As used in this section, the term “officer” means:
Any law enforcement officer;
Any veterinarian; and
Any officer or agent of any municipal or county animal control unit or of any society or association for the prevention of cruelty to animals, or the designee of such an officer or agent.
Whenever any domestic animal is so injured or diseased as to appear useless and is suffering, and it reasonably appears to an officer that such animal is imminently near death or cannot be cured or rendered fit for service and the officer has made a reasonable and concerted, but unsuccessful, effort to locate the owner, the owner’s agent, or a veterinarian, then such officer, acting in good faith and upon reasonable belief, may immediately destroy such animal by shooting the animal or injecting it with a barbiturate drug. If the officer locates the owner or the owner’s agent, the officer shall notify him or her of the animal’s location and condition. If the officer locates only a veterinarian, the officer shall destroy the animal only upon the advice of the veterinarian. However, this section does not prohibit an owner from destroying his or her own domestic animal in a humane and proficient manner when the conditions described in this section exist.

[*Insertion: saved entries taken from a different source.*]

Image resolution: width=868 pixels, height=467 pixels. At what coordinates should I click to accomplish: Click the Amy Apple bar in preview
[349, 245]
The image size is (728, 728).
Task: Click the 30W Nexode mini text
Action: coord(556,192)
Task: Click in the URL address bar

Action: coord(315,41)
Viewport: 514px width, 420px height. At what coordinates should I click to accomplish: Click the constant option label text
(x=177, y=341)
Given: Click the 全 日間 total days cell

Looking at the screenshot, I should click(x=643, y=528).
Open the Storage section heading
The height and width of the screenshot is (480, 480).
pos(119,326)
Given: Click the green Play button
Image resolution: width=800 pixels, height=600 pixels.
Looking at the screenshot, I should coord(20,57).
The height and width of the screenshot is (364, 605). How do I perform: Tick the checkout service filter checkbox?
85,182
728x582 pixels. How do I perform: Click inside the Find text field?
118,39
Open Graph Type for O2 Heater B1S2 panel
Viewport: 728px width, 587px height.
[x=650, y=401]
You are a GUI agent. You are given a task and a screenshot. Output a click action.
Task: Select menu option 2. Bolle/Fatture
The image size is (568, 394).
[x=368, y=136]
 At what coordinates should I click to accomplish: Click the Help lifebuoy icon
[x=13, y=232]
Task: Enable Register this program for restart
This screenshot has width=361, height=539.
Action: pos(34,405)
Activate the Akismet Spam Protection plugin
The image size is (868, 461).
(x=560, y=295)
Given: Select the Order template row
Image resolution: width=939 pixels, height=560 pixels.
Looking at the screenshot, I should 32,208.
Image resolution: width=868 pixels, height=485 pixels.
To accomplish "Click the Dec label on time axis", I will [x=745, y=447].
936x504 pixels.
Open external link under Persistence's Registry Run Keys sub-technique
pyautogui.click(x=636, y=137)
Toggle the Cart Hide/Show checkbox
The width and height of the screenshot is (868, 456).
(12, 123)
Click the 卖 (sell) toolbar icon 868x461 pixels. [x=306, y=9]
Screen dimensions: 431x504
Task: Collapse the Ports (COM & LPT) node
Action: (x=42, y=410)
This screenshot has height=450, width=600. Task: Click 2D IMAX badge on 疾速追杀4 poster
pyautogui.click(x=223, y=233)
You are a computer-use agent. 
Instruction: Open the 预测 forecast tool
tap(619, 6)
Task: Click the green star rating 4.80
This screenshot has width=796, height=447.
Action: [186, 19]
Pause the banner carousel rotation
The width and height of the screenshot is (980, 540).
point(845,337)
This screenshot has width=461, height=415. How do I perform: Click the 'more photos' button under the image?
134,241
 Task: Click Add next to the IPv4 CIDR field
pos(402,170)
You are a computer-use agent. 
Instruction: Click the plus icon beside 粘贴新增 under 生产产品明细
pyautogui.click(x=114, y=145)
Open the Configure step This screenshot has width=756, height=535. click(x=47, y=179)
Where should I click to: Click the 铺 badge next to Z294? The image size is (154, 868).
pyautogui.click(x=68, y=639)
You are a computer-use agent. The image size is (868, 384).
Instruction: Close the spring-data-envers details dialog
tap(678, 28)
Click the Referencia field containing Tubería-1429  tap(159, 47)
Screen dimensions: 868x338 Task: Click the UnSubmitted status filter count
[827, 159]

No officer or veterinarian acting in good faith and with due care pursuant to this section will be liable either criminally or civilly for such act, nor will any civil or criminal liability attach to the employer of the officer or veterinarian.
A court order is not necessary to carry out the provisions of this section.
s. 2, ch. 4151, 1893; GS 3159; RGS 4985; CGL 7074; s. 1, ch. 80-188; s. 1, ch. 84-105; s. 5, ch. 93-13; s. 1284, ch. 97-102.